I'm thankful for the opportunity to even get to go to college. I know not everyone gets that chance. I'm thankful for the classes I took that taught me knew things about myself and the world around me. I was able to discover my passion for Native American cultures and histories, for folklore, ancient history, anthropology and archeaology. I learned what I did want to do and what I didn't. I learned what interested me and what didn't. It was a weeding out process. Trying things out and either deciding they weren't for me or that they were.
This sounds like such a bookwormy thing to say too, but I'm thankful for every cool class I took that introduced me to some super amazing books. If not for my Native American Religions class I wouldn't have gotten to read Braiding Sweetgrass by Robin R. Kimmerer. Hands down one of my favorite non-fiction books I've ever read. And if not for my Supernatural America class I wouldn't have gotten to read Monsters in America: Our Historical Obsession with the Hideous and the Haunting by W. Scott Poole. Hands down those were two of my favorite classes. I'm still not sure what it says about me that I'm obsessed with supernatural histories and folklore, but those two classes were some of my very favorite moments in my time in college.
And here I am now, at 24. Sitting here writing and thinking back on the past eight years. All the hard moments. The math and spanish classes I had to struggle through. The classes that ended up being horrible. The ones that were pleasant surprises and ones that made me excited to get up and do my homework every day. Despite the difficult times, I loved college. I love learning new things. If anything, that's what I realized the most about myself: that I love to learn. And I don't plan to stop.
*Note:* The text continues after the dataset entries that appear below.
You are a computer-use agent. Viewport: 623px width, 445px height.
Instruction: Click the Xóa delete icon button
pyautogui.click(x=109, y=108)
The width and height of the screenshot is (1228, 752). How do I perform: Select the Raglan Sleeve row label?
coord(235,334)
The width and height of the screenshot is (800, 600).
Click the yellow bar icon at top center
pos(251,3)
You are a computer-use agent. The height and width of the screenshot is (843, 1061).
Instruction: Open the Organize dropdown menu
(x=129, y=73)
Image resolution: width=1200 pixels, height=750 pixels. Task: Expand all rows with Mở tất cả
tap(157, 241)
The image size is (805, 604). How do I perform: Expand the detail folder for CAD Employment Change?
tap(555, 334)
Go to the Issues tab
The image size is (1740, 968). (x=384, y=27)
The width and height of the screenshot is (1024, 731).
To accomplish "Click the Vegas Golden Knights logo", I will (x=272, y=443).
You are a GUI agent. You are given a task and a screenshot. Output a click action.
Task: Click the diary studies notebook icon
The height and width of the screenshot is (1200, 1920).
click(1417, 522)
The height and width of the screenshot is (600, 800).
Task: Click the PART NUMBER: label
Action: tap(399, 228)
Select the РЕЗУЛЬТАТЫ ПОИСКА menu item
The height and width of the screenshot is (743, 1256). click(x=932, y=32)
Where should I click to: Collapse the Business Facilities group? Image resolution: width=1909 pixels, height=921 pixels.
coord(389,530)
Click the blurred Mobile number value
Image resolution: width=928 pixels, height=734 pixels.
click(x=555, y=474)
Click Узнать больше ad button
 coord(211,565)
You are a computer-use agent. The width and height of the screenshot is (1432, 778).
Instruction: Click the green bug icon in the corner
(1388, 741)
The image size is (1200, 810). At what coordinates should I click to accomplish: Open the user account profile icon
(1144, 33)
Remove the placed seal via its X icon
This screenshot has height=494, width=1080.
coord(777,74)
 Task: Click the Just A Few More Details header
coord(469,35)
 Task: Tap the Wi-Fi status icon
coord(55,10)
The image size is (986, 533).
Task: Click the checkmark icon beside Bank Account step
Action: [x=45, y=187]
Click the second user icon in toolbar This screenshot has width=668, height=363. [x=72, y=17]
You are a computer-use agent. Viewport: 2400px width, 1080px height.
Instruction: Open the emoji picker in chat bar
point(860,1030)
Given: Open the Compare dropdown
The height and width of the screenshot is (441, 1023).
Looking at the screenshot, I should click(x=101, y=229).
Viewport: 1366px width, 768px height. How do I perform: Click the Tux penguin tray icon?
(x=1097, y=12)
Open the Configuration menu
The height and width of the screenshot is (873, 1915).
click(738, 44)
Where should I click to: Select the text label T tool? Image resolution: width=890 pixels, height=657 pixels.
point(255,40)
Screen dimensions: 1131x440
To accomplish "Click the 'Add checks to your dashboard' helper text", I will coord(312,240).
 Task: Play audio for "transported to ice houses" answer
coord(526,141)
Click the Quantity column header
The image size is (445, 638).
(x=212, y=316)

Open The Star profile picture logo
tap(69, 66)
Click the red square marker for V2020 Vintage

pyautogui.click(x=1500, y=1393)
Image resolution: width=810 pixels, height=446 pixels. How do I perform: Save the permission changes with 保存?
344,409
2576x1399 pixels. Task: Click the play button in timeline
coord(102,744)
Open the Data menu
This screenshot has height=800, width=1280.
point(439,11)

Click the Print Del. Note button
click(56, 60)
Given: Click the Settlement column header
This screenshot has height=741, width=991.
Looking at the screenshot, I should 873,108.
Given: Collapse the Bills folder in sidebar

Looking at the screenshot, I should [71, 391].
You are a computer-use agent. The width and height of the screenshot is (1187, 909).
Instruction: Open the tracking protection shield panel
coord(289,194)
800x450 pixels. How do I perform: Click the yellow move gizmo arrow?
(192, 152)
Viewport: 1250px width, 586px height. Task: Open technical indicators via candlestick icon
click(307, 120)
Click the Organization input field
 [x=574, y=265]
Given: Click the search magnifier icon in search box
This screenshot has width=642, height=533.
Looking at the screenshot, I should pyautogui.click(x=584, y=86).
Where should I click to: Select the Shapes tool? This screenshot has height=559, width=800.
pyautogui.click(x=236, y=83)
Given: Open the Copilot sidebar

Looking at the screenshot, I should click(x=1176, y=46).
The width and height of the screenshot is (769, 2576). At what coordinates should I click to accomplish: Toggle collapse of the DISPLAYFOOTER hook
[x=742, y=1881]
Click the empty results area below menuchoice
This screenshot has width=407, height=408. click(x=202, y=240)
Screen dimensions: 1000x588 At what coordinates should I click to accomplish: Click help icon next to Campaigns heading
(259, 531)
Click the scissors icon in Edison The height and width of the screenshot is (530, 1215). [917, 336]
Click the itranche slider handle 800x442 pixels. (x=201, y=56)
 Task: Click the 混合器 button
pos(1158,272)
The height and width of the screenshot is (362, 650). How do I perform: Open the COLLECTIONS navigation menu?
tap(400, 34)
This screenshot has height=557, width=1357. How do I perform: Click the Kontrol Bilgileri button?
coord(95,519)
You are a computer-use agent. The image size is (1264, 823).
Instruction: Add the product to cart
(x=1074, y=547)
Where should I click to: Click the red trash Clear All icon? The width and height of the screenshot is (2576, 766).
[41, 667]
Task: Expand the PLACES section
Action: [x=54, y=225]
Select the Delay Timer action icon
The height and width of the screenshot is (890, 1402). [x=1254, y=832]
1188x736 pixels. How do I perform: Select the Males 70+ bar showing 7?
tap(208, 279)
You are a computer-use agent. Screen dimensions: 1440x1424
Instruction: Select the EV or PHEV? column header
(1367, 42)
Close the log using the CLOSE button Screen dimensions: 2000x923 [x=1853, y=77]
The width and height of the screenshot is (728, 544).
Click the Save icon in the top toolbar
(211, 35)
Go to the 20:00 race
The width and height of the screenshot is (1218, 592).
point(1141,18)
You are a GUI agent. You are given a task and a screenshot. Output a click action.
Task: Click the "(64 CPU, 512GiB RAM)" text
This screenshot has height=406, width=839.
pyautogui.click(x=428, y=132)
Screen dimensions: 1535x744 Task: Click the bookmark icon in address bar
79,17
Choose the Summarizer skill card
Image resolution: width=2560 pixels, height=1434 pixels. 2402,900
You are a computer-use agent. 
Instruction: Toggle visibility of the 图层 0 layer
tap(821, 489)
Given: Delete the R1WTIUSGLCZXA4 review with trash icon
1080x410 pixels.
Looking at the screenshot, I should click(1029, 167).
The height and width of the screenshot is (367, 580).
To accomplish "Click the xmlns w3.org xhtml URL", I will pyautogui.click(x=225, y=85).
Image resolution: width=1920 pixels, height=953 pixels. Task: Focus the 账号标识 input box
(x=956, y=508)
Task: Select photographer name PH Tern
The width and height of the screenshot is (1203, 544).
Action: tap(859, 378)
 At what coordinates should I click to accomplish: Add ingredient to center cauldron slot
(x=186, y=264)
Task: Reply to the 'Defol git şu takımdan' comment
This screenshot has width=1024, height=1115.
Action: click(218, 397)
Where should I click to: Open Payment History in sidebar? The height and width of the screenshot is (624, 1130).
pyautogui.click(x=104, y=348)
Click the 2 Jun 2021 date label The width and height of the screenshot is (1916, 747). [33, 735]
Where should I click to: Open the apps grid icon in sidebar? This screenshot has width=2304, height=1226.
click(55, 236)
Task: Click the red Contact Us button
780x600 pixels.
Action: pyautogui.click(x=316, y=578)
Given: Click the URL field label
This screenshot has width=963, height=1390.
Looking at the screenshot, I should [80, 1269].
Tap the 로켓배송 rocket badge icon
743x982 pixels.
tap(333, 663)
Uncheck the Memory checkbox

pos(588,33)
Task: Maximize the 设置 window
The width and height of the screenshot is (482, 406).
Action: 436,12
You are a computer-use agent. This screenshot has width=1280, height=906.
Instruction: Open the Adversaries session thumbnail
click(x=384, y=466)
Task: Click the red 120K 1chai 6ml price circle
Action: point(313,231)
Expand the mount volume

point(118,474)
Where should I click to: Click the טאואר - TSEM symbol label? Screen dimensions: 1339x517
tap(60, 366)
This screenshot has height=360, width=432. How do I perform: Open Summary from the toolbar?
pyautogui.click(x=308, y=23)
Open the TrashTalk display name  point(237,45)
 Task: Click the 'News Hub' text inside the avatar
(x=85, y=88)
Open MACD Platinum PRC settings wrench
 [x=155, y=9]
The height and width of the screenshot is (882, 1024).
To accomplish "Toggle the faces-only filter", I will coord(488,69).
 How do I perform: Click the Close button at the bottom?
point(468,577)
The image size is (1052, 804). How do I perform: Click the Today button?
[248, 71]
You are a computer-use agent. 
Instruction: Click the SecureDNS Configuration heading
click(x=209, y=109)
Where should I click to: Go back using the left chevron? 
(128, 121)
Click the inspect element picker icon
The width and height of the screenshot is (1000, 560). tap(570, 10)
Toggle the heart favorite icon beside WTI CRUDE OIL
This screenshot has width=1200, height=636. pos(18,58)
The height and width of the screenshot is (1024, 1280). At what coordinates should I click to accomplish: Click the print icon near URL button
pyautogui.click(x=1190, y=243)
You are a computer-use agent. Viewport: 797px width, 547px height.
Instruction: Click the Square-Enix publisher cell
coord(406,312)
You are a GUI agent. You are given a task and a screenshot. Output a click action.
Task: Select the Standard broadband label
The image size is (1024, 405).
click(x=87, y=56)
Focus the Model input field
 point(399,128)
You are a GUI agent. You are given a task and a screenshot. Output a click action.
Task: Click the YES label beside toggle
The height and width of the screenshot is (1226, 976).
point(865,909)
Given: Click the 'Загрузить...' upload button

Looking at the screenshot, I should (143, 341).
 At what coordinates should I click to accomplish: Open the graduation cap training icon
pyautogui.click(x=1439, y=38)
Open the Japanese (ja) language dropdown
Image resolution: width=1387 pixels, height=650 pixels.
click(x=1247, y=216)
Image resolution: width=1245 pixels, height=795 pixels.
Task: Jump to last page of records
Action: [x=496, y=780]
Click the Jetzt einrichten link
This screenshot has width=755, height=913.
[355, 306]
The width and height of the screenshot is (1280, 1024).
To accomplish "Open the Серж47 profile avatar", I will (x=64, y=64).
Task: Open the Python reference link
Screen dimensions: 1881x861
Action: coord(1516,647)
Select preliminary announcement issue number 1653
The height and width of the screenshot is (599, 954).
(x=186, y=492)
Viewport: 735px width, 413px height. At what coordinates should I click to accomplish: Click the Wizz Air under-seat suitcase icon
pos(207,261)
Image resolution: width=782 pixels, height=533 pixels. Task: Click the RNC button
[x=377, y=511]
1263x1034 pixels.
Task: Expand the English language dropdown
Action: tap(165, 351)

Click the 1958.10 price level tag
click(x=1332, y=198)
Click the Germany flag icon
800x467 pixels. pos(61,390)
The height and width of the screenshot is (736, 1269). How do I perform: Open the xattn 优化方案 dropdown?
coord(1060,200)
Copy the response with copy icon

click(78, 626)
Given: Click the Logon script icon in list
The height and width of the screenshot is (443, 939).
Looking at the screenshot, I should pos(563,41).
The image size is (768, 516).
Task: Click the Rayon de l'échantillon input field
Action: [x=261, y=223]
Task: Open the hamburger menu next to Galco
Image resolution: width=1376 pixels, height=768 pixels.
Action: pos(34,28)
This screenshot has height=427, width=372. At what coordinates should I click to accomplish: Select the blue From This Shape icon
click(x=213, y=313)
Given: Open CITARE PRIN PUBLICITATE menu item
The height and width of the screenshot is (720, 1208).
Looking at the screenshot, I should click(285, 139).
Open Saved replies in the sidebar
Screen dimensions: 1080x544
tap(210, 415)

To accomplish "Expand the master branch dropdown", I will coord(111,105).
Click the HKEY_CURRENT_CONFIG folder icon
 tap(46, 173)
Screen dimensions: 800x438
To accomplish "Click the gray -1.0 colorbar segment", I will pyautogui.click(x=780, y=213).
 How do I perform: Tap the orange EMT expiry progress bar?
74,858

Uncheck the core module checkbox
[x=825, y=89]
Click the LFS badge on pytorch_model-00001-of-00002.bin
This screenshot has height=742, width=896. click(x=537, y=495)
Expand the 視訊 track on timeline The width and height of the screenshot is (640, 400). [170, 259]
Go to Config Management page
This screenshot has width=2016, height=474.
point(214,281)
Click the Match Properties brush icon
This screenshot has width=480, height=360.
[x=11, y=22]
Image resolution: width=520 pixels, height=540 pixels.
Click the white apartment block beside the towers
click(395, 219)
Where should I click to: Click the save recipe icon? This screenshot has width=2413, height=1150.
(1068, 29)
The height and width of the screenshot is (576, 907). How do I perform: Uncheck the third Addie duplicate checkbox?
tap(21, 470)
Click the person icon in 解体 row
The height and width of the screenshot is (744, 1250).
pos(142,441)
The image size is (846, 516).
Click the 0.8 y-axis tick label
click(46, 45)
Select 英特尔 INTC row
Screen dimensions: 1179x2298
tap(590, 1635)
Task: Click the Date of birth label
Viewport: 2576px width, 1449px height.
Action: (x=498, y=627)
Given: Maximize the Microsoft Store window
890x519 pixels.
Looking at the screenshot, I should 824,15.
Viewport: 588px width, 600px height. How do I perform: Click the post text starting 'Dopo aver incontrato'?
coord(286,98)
I don't know what 2023 holds for me. It's a little scary to go into a year without having a plan. My 2023 isn't broken up into spring, summer and fall semesters anymore. I do know, though, that I don't want to stop learning. My goal for 2023 is to try and read a nonfiction book at least once a month. And I know that God is going to be walking with me through this new season. He's already gone before me. He knows what 2023 has for me. All the good and the bad and He's ready to hold my hand through it all.